**Your instructions**
Everything from the first line of the material to the line containing "This screenshot has width=1103, height=403.", inclusive, must be given again exactly; no pictures, and nothing past that line.

(Dataset entries)

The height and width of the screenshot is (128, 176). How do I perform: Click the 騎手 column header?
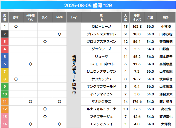point(166,18)
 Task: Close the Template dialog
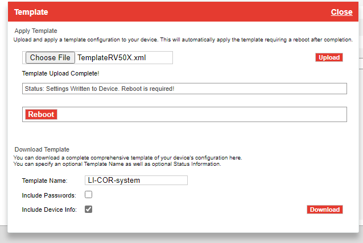click(x=341, y=12)
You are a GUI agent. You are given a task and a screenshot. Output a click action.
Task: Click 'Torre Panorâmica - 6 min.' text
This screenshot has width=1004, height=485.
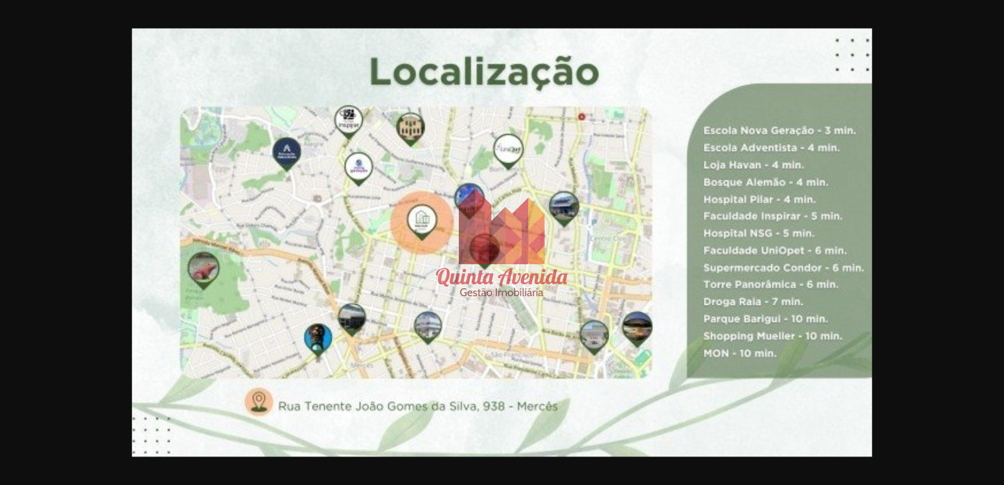pyautogui.click(x=770, y=284)
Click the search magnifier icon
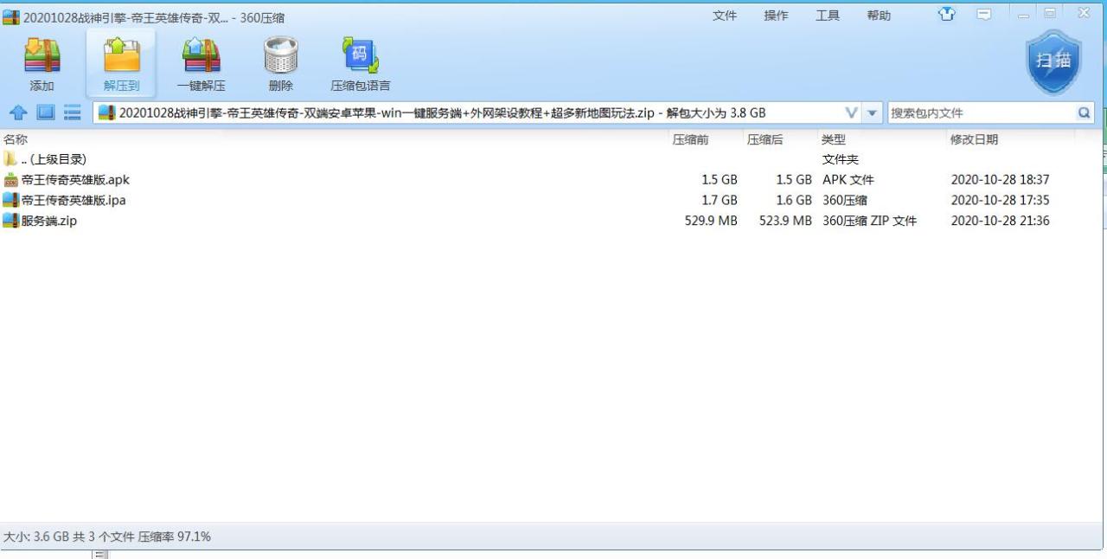The width and height of the screenshot is (1107, 559). (x=1084, y=112)
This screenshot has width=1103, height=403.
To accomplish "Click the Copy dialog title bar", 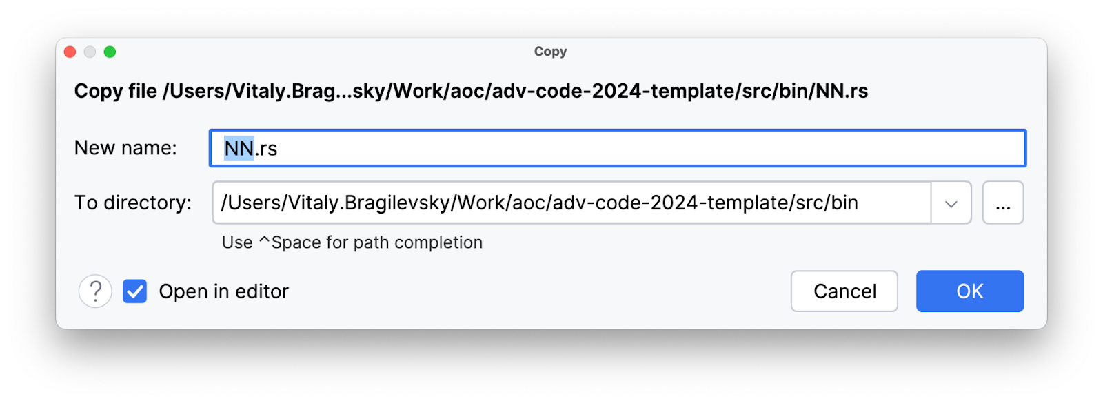I will pyautogui.click(x=550, y=52).
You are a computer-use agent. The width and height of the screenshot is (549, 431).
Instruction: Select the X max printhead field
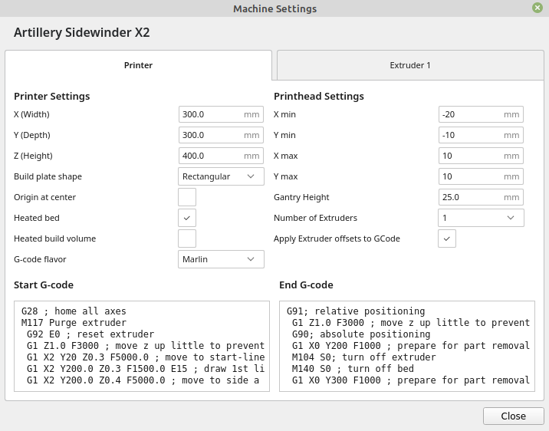coord(471,156)
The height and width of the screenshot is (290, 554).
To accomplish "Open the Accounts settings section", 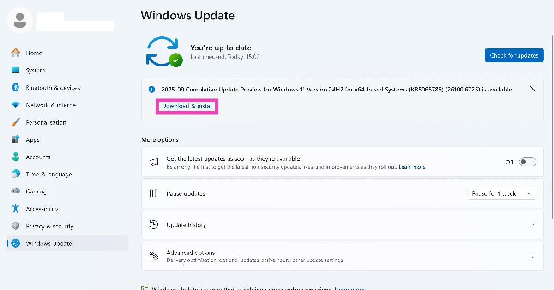I will click(x=38, y=157).
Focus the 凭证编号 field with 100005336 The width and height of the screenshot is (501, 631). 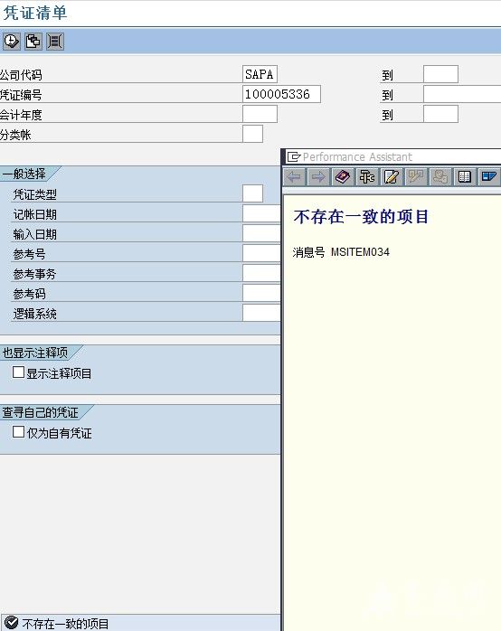click(x=281, y=94)
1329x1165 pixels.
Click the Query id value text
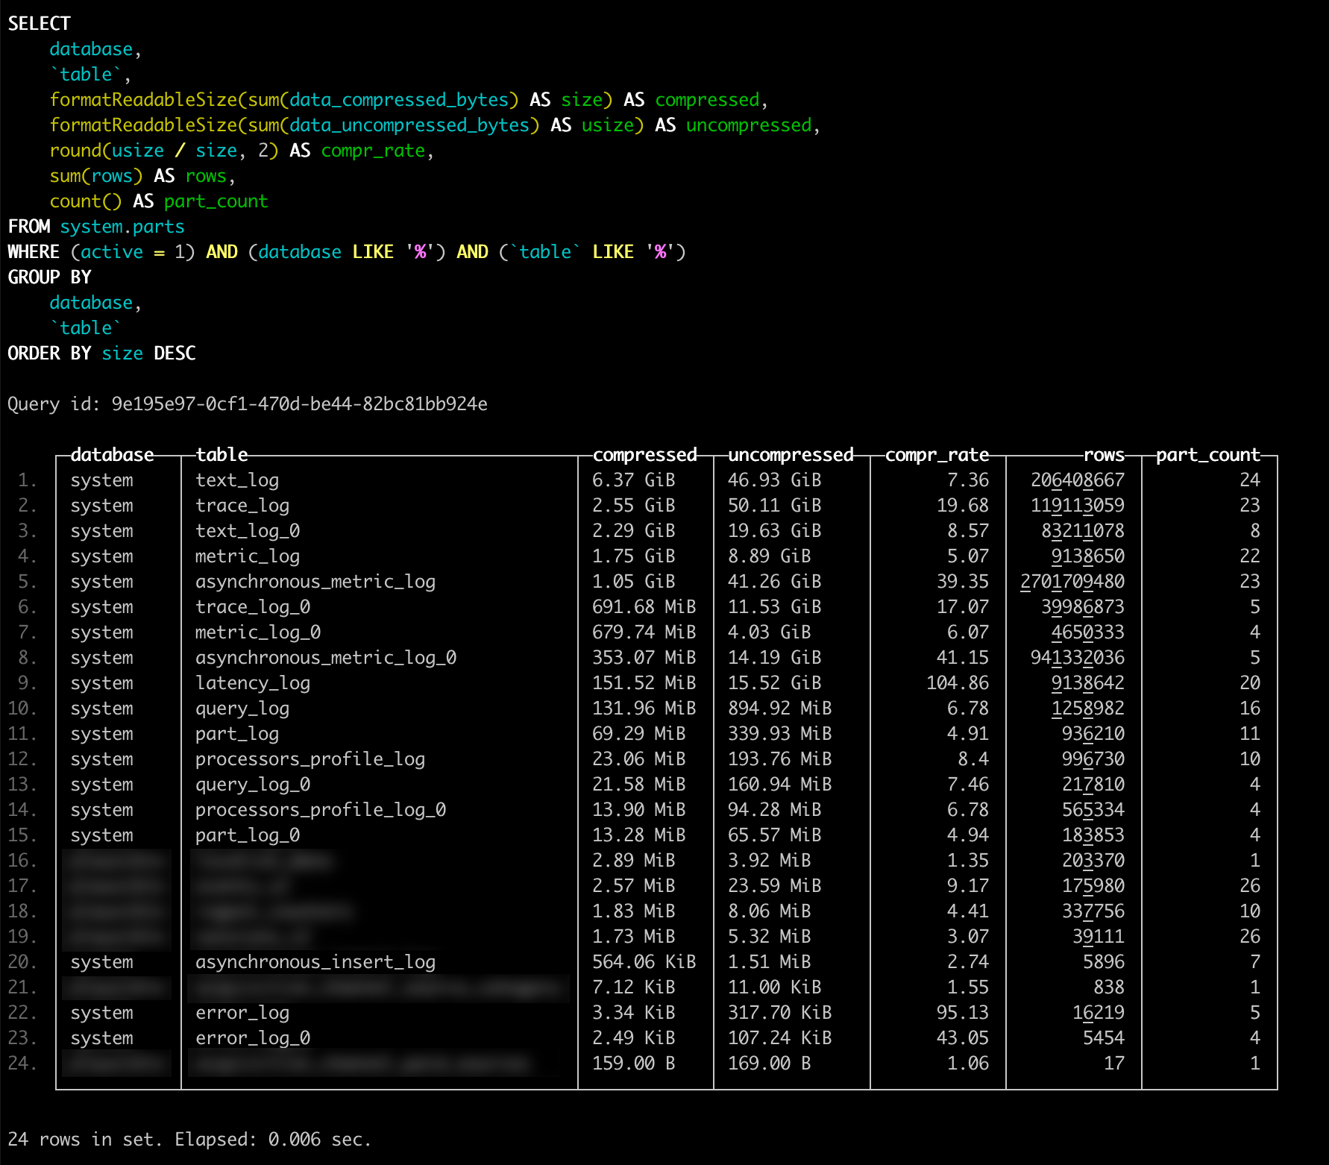tap(298, 404)

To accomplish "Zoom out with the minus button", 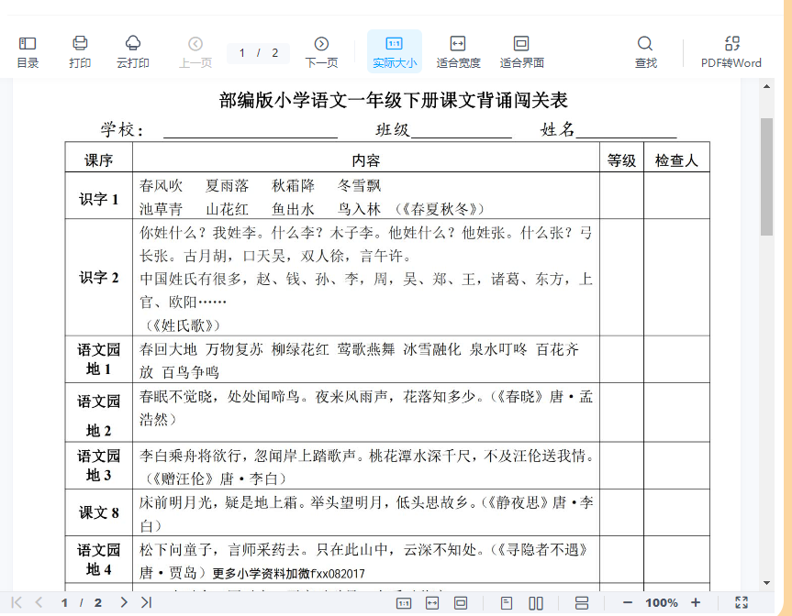I will tap(628, 602).
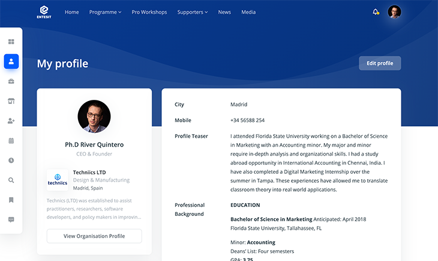Open the user avatar menu in header
Viewport: 438px width, 261px height.
click(x=394, y=12)

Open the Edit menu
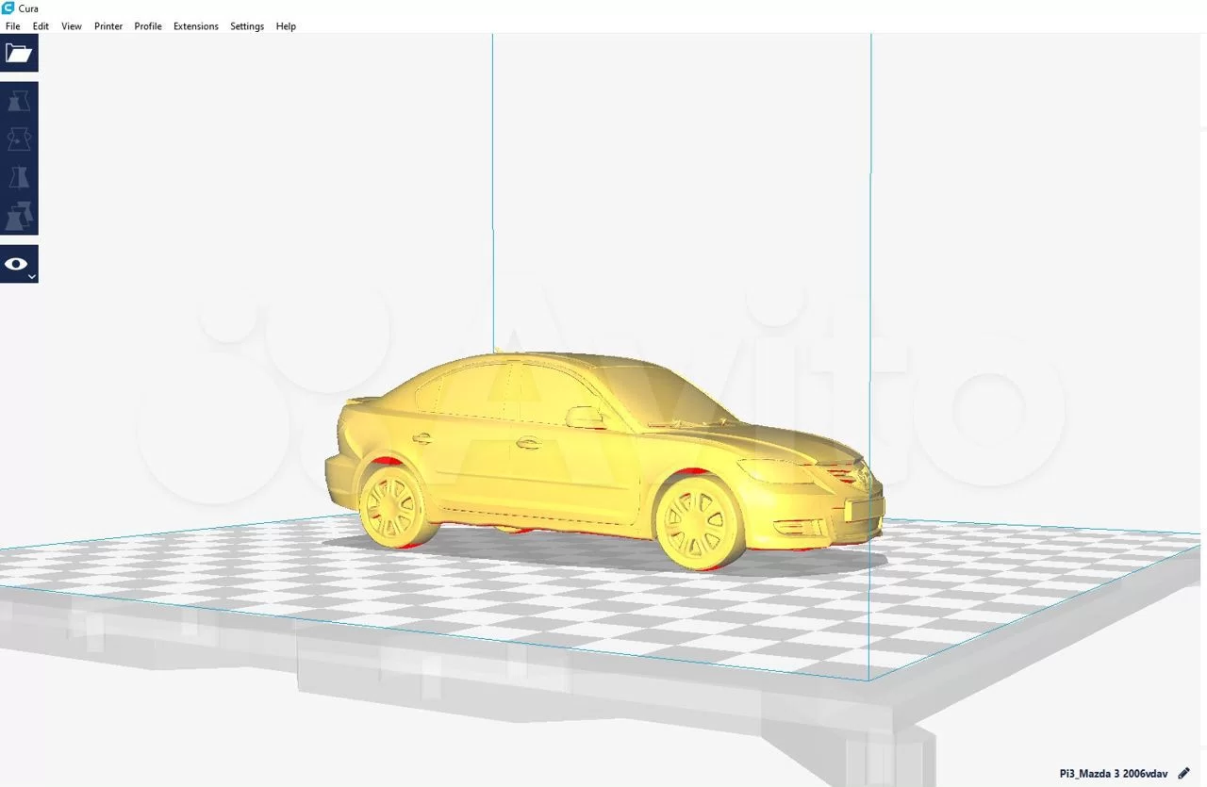41,25
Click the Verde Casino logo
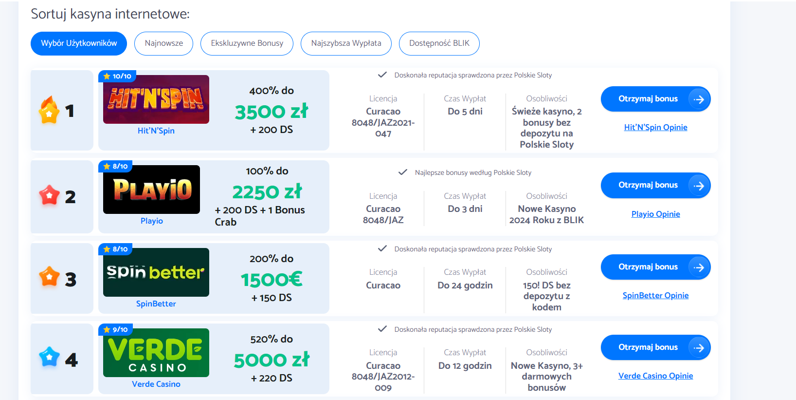The image size is (796, 400). pos(156,353)
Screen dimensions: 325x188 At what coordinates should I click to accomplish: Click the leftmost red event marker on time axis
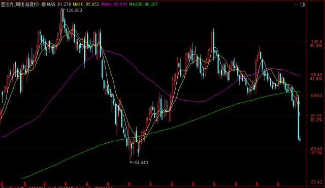[2, 184]
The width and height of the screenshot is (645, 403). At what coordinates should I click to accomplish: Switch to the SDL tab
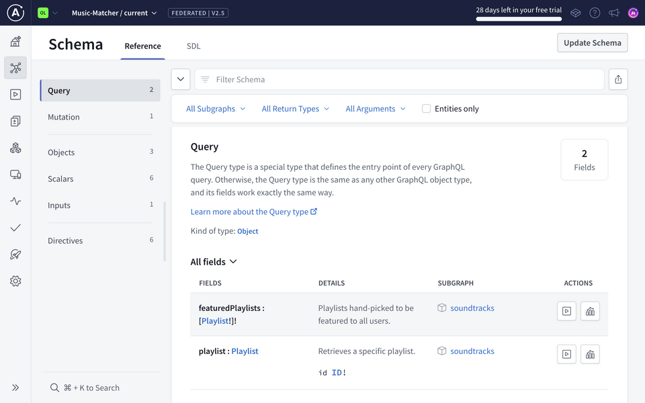(x=194, y=46)
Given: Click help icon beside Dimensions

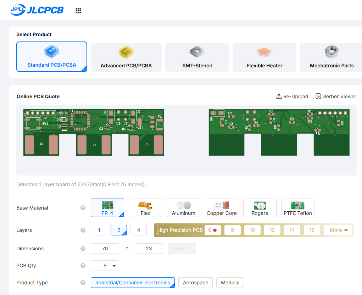Looking at the screenshot, I should point(83,249).
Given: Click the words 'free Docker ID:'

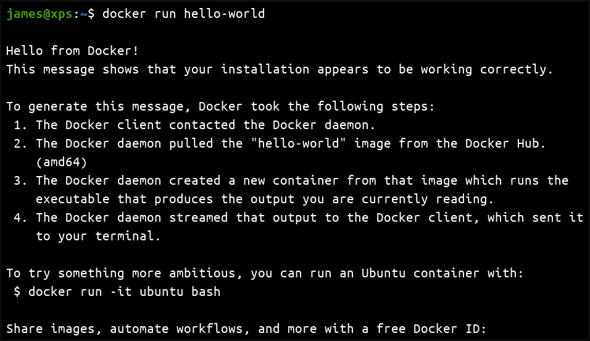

(End Dataset entries)

**Exercise answer**
The height and width of the screenshot is (128, 176). How do I perform: Click the 騎手 column header?
point(166,18)
 Task: Close the Template dialog
click(x=341, y=12)
You are a GUI agent. You are given a task and a screenshot. Output a click action.
Task: Click 'Torre Panorâmica - 6 min.' text
This screenshot has width=1004, height=485.
pyautogui.click(x=770, y=284)
Click the search magnifier icon
The width and height of the screenshot is (1107, 559). (x=1084, y=112)
This screenshot has width=1103, height=403.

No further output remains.